"Sivil Demokratik İslam": ABD'nin İslam alemine yönelik stratejik planı

"Sivil Demokratik İslam": ABD'nin İslam alemine yönelik stratejik planı

2007 yılında yayınlanan "Sivil Demokratik İslam: Ortaklar, Kaynaklar ve Stratejiler" başlıklı rapor, ABD'nin İslam dünyasına yönelik yaklaşımının temelini attı.

ABD, İslam dünyasına karşı başlattığı savaşın ilk döneminde stratejik yaklaşımını inşa etmek için birçok rapor oluşturdu.

Bu raporlar arasında en dikkat çekici olanlardan biri de, ABD ordusu ve siyasi erki için araştırmalar yapan RAND tarafından hazırlanan rapordu. 2003 yılında yayınlanan "Sivil Demokratik İslam: Ortaklar, Kaynaklar ve Stratejiler" başlıklı rapor, ABD'nin İslam dünyasına yönelik yaklaşımının temelini attı.

Bu raporda ABD'nin İslam'ın ve Müslümanların nasıl ele alması gerektiğine, hangi yapıların desteklenip hangilerinin hedef alınacağına dair ayrıntılara yer verildi.

Raporun özeti ve Türkçe tercümesi:



Raporu indirmek için tıklayın.

Rapora dair RAND tarafından hazırlan bir özetin tercümesi:

"Önemli Bulgular

  • ABD hükümeti, ılımlı Müslüman ağların kurulmasına yardımcı olmak için açık bir karar almalı ve bu çabaları genel ABD stratejisi ve programlarıyla ilişkilendirmelidir.
  • Ortaklar, demokratik kültürün temel boyutlarına bağlı olanlar olmalıdır.
  • İlk çabalar, güvenilir ortaklardan oluşan bir çekirdek gruba odaklanmalı ve buradan genişlemelidir.
  • Avrupa, Türkiye, Güneydoğu Asya ve diğer açık toplumlardaki Müslüman topluluklardan Ortadoğu'ya ılımlı fikirlerin akışını teşvik etmek için çaba gösterilmelidir.

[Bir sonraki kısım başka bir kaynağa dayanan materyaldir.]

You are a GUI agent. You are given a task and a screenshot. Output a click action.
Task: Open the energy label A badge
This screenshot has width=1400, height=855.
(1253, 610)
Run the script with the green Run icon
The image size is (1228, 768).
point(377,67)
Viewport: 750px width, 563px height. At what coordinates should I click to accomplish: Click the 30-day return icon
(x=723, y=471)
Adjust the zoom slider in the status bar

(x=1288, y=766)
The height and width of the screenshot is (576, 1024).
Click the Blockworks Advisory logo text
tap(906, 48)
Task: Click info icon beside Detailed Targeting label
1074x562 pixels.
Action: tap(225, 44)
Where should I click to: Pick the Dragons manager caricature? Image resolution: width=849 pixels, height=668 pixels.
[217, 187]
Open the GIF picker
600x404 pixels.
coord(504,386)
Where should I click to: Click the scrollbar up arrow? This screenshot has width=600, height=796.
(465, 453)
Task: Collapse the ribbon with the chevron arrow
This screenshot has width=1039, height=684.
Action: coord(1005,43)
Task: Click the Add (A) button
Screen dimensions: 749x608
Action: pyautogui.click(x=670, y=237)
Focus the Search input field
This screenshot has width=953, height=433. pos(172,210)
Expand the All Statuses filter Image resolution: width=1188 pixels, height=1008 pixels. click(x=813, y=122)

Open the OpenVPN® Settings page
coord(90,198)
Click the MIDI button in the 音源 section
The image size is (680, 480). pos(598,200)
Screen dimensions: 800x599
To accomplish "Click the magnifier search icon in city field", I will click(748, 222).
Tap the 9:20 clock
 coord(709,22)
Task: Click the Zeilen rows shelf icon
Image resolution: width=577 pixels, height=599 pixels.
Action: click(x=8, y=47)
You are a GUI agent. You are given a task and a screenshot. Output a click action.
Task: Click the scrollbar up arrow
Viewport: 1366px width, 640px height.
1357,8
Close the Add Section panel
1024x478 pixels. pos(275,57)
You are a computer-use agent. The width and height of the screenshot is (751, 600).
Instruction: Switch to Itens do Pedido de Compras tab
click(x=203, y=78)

Son yirmi yılda, İslam'ın radikal ve dogmatik yorumları birçok Müslüman toplumda yaygınlaşmıştır. Radikal İslamcılar, şiddet tehdidiyle, insan haklarının tanınması, çeşitliliğe saygı, dini olmayan hukuk kaynaklarının kabulü ve terörizme karşı çıkma gibi demokratik kültürün temel ilkelerini benimseyen ılımlı ve liberal Müslümanları sindirmiş veya susturmuştur. Radikaller Müslüman dünyasında azınlık olsa da, radikal olmayan Müslümanlara göre önemli bir avantaja sahipler: Radikal İslamcılar, Ortadoğu ve Kuzey Amerika ve Avrupa'daki Müslüman toplulukları kapsayan geniş ağlar geliştirmişlerdir. Ilımlı ve liberal Müslümanlar, çoğu Müslüman ülke ve toplulukta çoğunluğu oluştursa da, benzer ağlara sahip değiller ve bunları kurmak için dış yardıma ihtiyaç duyabilirler.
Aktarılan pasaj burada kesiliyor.